Por otro lado, este lunes recibieron el alta tres heridos por los disturbios y ya solo permanecen ingresados diez, según informó la conselleria de Salud. De ellos, el más grave es el policía nacional alcanzado en la cabeza por un proyectil, que sigue en la UCI del hospital de SantPau. En ese mismo centro hay tres civiles con lesiones oculares en estado grave, y una chica en Vall d’Hebron también grave por traumatismo craneoencefálico.

Además, los jueces de guardia de Barcelona dejaron en libertad provisional a 25 detenidos por los disturbios, varios de ellos con la prohibición de participar en manifestaciones. Sí ingresaron en prisión dos ultras arrestados por apalear a un manifestante independentista, lo que eleva a 30 el total de encarcelados.

Los sindicatos de Policía Nacional, por su parte, se concentraron en varias ciudades españolas en apoyo al trabajo realizado por sus compañeros en Cataluña frente a lo que calificaron como "terrorismo callejero" y reclamaron "más medios" al ministro de Interior en funciones, Fernando Grande-Marlaska.

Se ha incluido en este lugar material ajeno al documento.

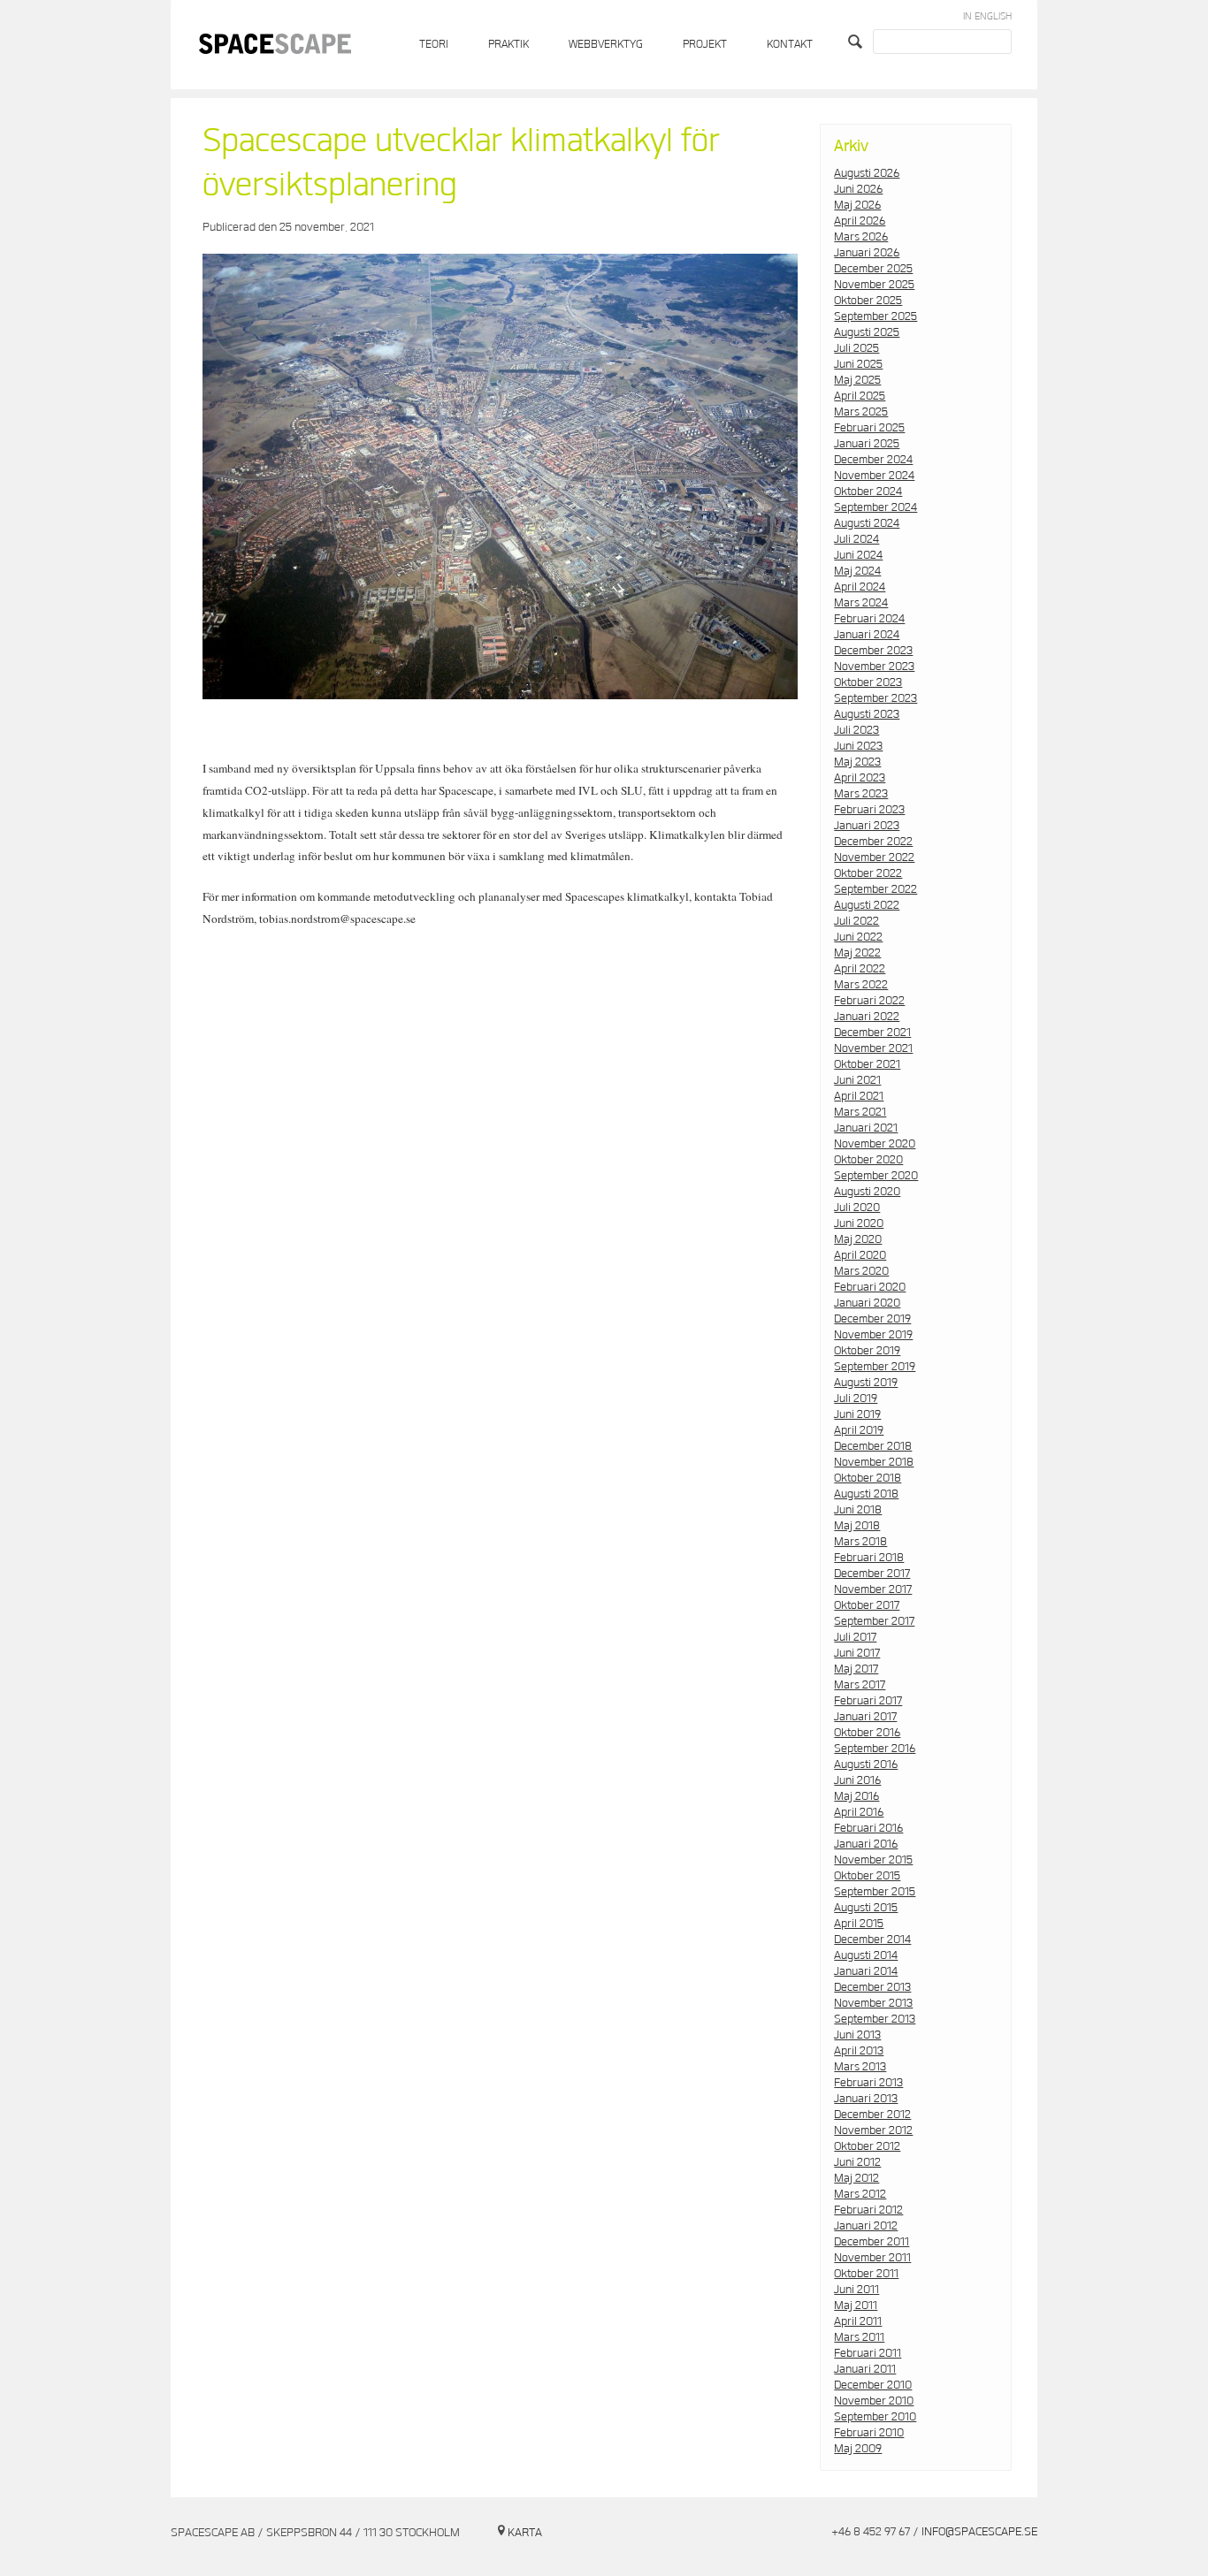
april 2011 (858, 2321)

"La misión de la Policía es prevenir y disuadir, si no tenemos esos medios no podemos hacerlo", advirtió desde Vitoria el portavoz de los sindicatos SUP, CEP, UFP y SPP, Mariano López Mena, que también denunció la "nefasta" gestión del ministro, al que tildó de "penoso", y pidió su dimisión por ser "muy delicado" con los manifestantes y por haber dejado a los policías "a los pies de los caballos".